===== Fork ===== === Forking === To create a new process, POSIX defines the ''fork'' function: Needs header:unistd.h ''pid_t **fork**()'' \\ **''fork'' creates a copy((Nowadays forking is considered cheap, for it uses [[https://en.wikipedia.org/wiki/Copy-on-write|copy-on-write]] to reduce costs.)) of the running process.** \\ **Upon success, ''fork'' returns the pid of the child process in the parent process, and the value of ''0'' in the child process.** \\ Fork may fail if the resource limits are exhausted, and in such case the expected ''-1'' is returned. There is a list of things that ''fork'' does not clone or that are reset for the child process upon ''fork''. See POSIX standard or Linux manual on fork for details. Notice that: * all stack and heap memory is copied * the list of open files is copied * memory mappings are copied (unless one provides an explicit flag not to copy a mapping upon creating it) * signal handlers are copied * pending signals and timers are **not** copied * threads are **not** copied \\ (but state of mutexes and values of semaphores are copied) \\ forking in a multithreaded application is dangerous === Learning one's own pid === To learn its own process identifier, the process can execute Needs header: unistd.h ''pid_t **getpid**()'' \\ To learn the process identifier of its parent, the process can execute Needs header: unistd.h ''pid_t **getppid**()'' === Waiting for a child === The parent process shall care for its child processes once they terminate. \\ The programmer may either: 1) wait for the child to terminate, 2) set up a signal handler for SIGCHILD (it suffices to ignore the signal), 3) force the child out of the parent processes session (by using ''setsid()'' or double ''fork''). To wait for the termination of any child, one can call ''wait''. To wait for the termination of a specific pid, one can call ''waitpid'': \\ Needs header:
sys/wait.h ''pid_t **wait**(int *//stat_loc//)'' \\ ''pid_t **waitpid**(pid_t //pid//, int *//stat_loc//, int //options//)'' \\ These functions return the process identifier of the child process which terminated. The functions write the status of the termination to the memory pointed by ''//stat_loc//'' (provided it's not ''NULL'') . The status provides information whether the process terminated normally (by calling ''exit'' or returning from ''main'') and if it did, then which value it returned. See the documentation for a list of macros that extract the information. If the ''//pid//'' in ''waitpid'' is positive, then it is considered the pid of the child to wait for. Non-positive values have special meanings. Among others, ''-1'' waits for any child. The ''//options//'' argument of ''waitpid'' is a combination of flags. The value of ''0'' simply waits until the pid terminates.

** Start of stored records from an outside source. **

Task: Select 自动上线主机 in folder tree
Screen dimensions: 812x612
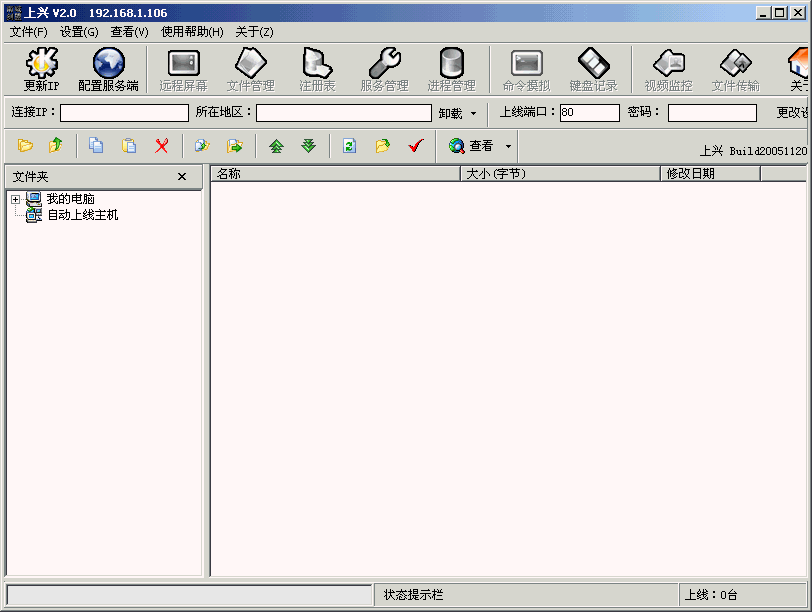Action: pyautogui.click(x=82, y=215)
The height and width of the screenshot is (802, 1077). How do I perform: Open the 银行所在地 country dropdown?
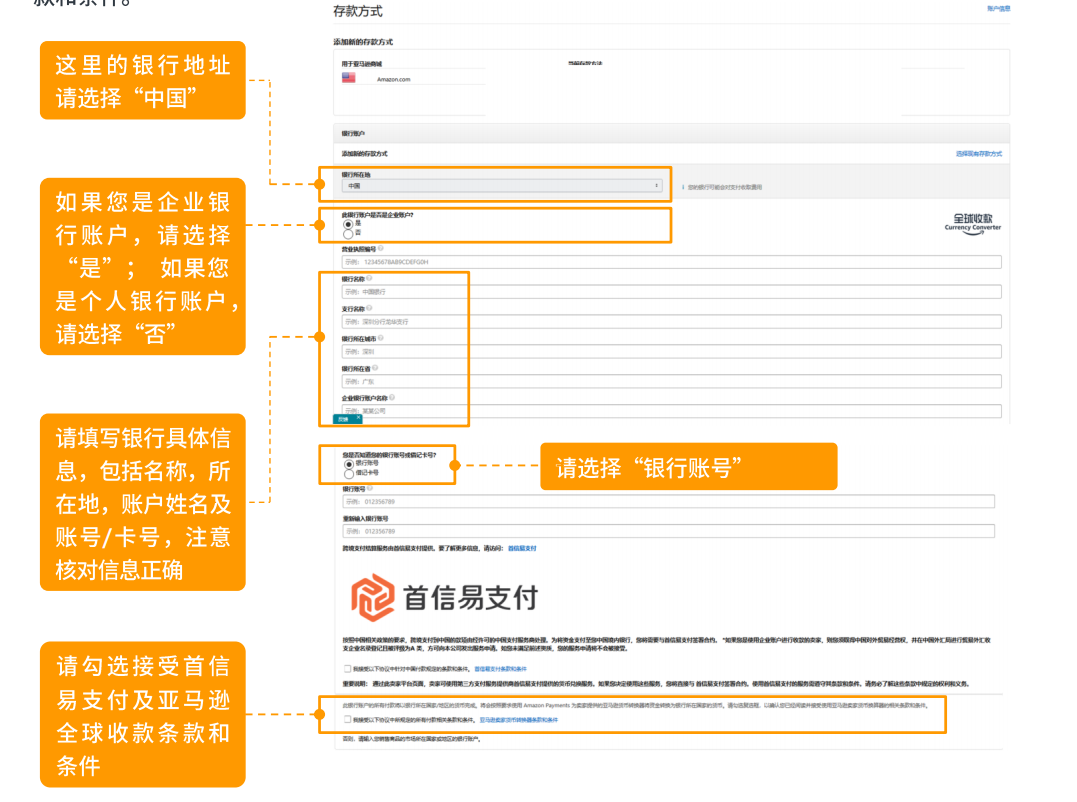498,185
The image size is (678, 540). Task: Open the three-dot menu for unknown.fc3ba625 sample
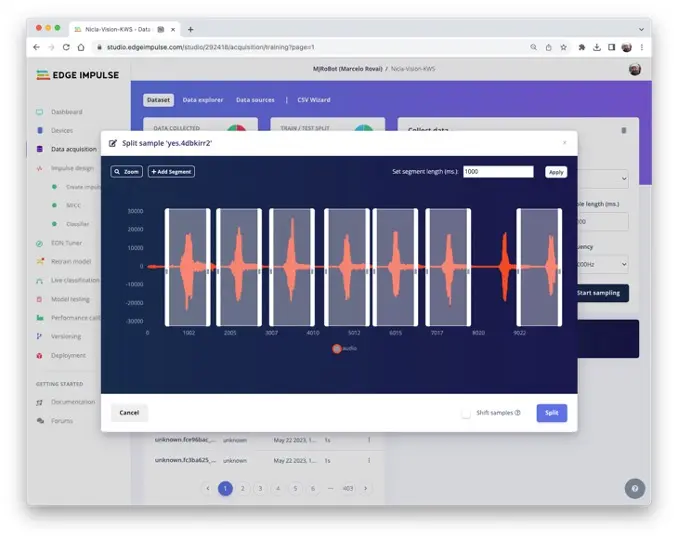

The flag ''WNOHANG'' makes ''waitpid'' return immediately (and the return value indicates whether a child has terminated). === Exercises === ~~Exercise.#~~ Write a program that: \\ 1. sleeps five seconds, \\ 2. prints a text with ''write'', \\ 3. forks, \\ 4. prints another text with ''write'', \\ 5. sleeps another five seconds. \\ Run the program and observe it in a live process viewer. \\ ''sleep(int //sec//)'' sleeps with second resolution. (The other POSIX sleep function is ''[[https://pubs.opengroup.org/onlinepubs/9799919799/functions/nanosleep.html|nanosleep]]''; C standard includes now the equivalent ''[[https://en.cppreference.com/w/c/thread/thrd_sleep|thrd_sleep]]'') \\ To keep an eye on the application, either use ''htop'' / ''top'', or try ''watch -n 0.1 ps -lHC //executable_name//''. ~~Exercise.#~~ Fork and print the result of ''fork'', ''getpid'' and ''getppid''. ~~Exercise.#~~ Fork. Print ''child'' in the child process and ''parent'' in the parent process. ~~Exercise.#~~ Fork. In the child process, exit immediately. In the parent, wait for input (e.g., do a ''read'' from 0 or invoke ''getchar''). \\ Run the program and observe the zombie using ''htop'' / ''top'' / ''ps''. ===== Exec… ===== In order to run an executable file, an existing process has to 'exec' into it – that is, the process has to ask the kernel to replace its memory with the code (and data) of the executable file. \\ So, typically to start a new process, one has to ''fork'' and then ''exec…'' in the child:

prog1              ,------.   prog1
-------------------| fork |--------------------------------------------------
pid: x (ppid: y)   `------\   pid: x (ppid: y)
                           \
                            \ prog1              ,-------. prog2
                             `-------------------| exec… |-------------------
                              pid: z (ppid: x)   `-------' pid: z (ppid: x)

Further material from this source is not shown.